WORK ITEM: In the records below, repeat word for word only the lines starting at the one that contains "Task: Click the Anyone on the Internet label" and ending at the one that contains "Click the yellow sphere stock color button", pictures excluded.

DATA FOR THIS TASK:
++++++++

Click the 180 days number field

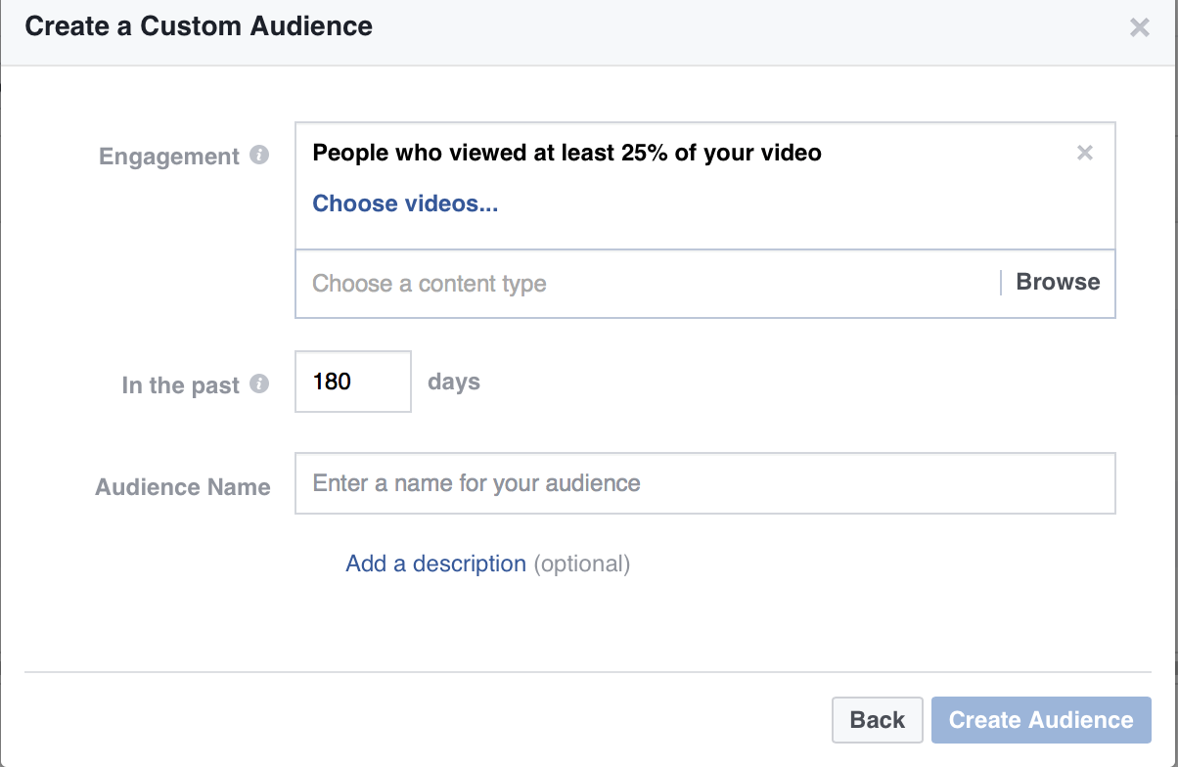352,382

++++++++

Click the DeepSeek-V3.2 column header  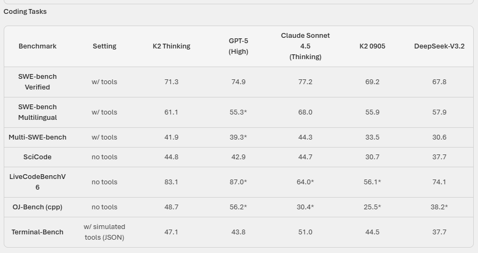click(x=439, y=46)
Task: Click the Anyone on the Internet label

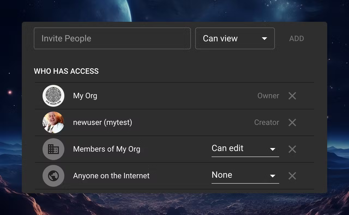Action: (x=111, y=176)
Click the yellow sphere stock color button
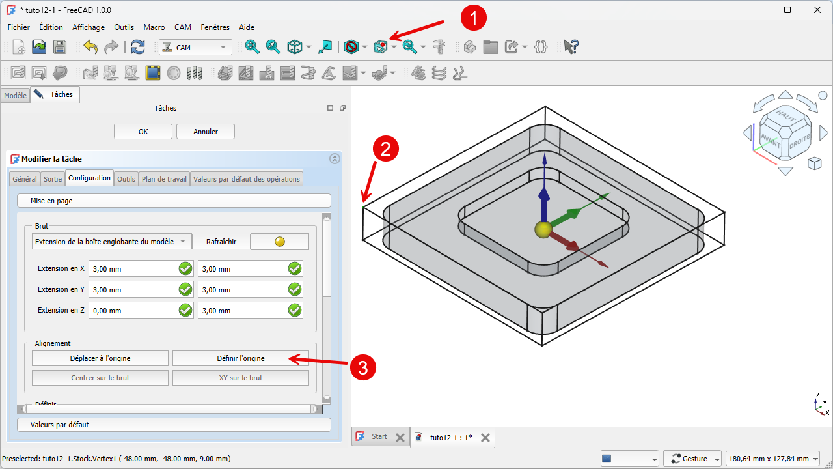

++++++++

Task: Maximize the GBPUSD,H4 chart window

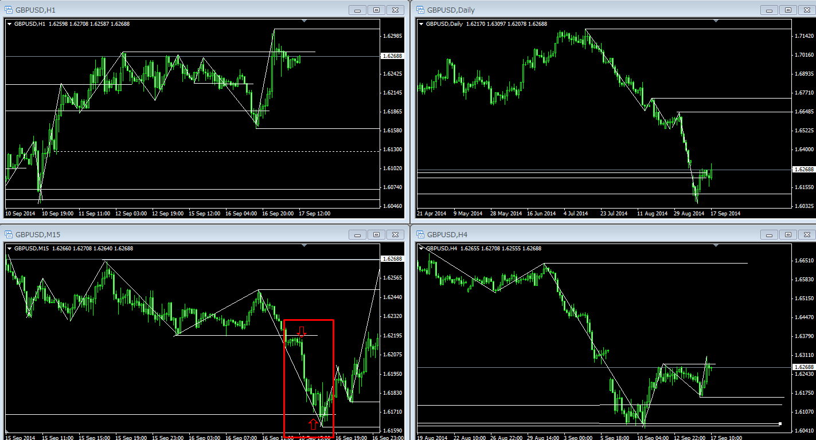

++++++++

ANSWER SPACE:
Task: Click the Anyone on the Internet label

Action: (x=111, y=176)
Click the yellow sphere stock color button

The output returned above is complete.